According to yet another aspect of the present invention, there is provided an integrated optical device comprising at least one structure having at least one waveguiding element, the device comprising:
a basic structure containing a substrate material carrying a buffer material layer coated with a core material layer of a higher refraction index as compared to that of the buffer layer;
said at least one waveguiding element formed in a guiding layer on top of said basic structure, wherein said guiding layer is made of a material with a refractive index higher than the refractive index of said buffer layer and the core layer, and is chosen so as to minimize a height of said at least one waveguiding element and to provide effective guiding of light in the core layer;
a cladding layer on top of a structure with said at least one waveguiding element, wherein a height difference between a height of the cladding layer region above said at least one waveguiding element and a height of the cladding layer region outside the waveguiding element is substantially small, the top cladding layer thereby having a desired flatness.
The device may comprise additional waveguides and additional loop-resonators, forming together several frequency selective switches, thereby providing complex optical signal switching and routing.

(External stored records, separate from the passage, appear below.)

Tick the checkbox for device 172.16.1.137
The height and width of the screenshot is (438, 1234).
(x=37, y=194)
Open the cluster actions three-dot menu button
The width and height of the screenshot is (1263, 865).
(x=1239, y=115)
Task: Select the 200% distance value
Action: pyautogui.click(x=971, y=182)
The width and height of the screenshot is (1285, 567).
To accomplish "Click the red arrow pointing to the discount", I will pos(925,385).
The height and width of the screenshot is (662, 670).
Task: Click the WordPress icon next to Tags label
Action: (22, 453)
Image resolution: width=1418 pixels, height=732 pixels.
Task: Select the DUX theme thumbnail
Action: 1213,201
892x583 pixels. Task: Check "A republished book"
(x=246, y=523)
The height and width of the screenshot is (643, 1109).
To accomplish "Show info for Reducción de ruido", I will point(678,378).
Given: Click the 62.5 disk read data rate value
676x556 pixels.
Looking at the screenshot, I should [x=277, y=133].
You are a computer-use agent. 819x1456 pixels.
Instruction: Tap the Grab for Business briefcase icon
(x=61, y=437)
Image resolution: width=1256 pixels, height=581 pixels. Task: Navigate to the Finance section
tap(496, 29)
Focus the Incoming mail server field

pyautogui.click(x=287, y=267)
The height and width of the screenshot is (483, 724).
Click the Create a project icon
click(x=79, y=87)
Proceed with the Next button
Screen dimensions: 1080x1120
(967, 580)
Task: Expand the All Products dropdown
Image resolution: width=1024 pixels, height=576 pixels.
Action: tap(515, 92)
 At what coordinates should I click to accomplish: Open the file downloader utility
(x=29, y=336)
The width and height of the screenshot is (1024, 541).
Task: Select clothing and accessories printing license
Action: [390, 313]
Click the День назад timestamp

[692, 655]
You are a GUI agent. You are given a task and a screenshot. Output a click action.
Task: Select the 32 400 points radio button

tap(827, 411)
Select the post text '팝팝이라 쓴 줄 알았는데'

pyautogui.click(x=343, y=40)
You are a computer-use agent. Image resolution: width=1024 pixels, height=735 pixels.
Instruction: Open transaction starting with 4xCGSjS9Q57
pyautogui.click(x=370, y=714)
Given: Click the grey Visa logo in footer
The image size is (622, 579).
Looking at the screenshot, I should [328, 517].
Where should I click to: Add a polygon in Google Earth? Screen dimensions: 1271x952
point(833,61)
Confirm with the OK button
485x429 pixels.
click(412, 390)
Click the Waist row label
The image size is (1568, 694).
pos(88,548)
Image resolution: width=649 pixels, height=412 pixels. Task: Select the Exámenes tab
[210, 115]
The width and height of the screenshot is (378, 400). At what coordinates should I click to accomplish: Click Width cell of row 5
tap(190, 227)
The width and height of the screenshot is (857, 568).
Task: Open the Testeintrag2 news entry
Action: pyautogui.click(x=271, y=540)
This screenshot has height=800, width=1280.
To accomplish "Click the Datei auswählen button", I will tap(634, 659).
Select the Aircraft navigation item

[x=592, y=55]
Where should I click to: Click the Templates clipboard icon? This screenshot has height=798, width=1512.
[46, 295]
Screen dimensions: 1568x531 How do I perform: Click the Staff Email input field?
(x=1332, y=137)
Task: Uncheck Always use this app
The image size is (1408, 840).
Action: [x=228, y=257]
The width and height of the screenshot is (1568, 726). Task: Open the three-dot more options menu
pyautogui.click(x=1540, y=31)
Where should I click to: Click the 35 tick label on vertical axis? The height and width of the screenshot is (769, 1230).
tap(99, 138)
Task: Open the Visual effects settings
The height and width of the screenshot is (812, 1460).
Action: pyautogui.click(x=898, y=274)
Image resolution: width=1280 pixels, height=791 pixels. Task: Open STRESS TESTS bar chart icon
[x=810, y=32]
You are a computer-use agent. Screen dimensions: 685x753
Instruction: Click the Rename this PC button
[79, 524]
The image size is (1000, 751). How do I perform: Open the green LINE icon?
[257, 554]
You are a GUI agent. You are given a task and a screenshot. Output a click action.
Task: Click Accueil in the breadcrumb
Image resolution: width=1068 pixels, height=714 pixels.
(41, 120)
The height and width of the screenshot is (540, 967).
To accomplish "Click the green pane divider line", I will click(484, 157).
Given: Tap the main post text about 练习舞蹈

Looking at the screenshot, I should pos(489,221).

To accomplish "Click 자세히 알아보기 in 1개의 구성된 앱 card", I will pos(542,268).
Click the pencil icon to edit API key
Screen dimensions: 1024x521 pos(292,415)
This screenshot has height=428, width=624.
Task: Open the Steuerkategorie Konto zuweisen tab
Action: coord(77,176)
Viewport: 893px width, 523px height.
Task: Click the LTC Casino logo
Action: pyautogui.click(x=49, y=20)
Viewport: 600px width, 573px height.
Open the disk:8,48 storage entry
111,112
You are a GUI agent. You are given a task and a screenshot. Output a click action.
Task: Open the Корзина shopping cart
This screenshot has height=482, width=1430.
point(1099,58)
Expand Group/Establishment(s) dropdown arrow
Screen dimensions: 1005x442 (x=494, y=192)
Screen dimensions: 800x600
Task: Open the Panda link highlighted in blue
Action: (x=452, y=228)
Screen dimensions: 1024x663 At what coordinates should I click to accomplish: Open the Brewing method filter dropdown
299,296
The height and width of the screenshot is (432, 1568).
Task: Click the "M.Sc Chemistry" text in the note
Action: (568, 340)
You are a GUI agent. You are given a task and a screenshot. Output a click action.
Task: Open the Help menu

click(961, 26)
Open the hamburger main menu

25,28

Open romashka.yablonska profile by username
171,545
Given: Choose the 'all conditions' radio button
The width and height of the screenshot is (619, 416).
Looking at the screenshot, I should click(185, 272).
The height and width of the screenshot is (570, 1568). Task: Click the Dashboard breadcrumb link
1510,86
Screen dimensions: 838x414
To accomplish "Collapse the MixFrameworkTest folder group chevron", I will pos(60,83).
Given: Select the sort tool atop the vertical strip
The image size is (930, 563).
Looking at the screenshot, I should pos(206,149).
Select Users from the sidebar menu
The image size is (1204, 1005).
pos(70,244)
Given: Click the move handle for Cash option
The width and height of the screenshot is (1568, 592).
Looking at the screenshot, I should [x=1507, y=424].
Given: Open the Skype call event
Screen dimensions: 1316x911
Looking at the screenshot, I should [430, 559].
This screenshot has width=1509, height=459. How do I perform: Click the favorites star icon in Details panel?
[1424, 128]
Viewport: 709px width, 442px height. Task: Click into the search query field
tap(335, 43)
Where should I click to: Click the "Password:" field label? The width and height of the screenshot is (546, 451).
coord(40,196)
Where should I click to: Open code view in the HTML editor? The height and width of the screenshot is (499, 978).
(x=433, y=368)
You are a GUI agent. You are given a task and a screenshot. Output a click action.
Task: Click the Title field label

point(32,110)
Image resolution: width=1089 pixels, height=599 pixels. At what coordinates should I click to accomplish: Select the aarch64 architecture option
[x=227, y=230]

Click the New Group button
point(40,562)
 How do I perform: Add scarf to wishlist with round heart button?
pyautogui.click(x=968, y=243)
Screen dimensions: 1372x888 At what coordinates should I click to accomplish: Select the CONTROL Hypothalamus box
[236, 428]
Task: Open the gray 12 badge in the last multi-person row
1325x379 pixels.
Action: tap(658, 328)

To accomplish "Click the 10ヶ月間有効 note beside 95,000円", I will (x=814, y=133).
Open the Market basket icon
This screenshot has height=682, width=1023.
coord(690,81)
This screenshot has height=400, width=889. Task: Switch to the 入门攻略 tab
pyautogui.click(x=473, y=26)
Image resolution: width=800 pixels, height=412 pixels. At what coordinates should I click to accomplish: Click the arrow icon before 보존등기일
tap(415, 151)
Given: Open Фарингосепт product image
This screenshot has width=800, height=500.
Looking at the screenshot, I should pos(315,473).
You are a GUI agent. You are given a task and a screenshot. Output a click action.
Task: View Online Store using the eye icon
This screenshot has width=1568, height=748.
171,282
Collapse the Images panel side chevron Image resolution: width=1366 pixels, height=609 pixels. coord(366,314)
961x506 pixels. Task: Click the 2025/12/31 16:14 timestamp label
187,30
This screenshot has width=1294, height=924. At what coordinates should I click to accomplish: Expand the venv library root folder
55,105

Since optical waveguides can be implemented in complex manners, the universal quantity characterizing the behavior of the confined light is the effective refractive index of the waveguide. In conventional devices, the difference between the effective refractive index of the waveguide and the index of the surrounding medium is typically smaller than 1%. When using ring micro resonator structures, the effective refractive index of the ring waveguide has to be large, i.e., typically greater than 20%, to accommodate tight mode confinement and small losses. In these structures, however, the effective index of the ring waveguide and the linear waveguide are similar to within few percents (e.g., about 3%). The present invention provides for using several (at least two) ring resonators (ring waveguides) in an integrated optical device, the refractive index of the ring waveguide being thereby substantially greater (e.g., 20% greater) than the refractive index of the linear waveguide that receives an input signal.
In an optical complex filter/resonator according to the invention, waveguide sections are specifically connected to ring resonators in a configuration which enables realization of optical switching, wavelength routing, optical filtering, etc. The device may also continue a plurality of such filters in a wavelength router module.
Modern optical communications are typically based on transmitting frequency multiplexed optical signals through an optical fiber. The OADM is capable of adding or dropping optical channels from an optical fiber, and is an essential element in modern optical communications. In the present invention, the OADM is based on a combination of tunable filters, which provide the add or drop multiplexing functions. Since OADMs have to meet stringent criteria in their filtering, each ring resonator is an optical filter, and, by combining them in parallel, high order filters are obtained.
In general, the resonator-cavity loops (ring-resonators) can be replaced by any other implementation of a frequency-selective element that couple between the two waveguide sections. For example, optical gratings can be used.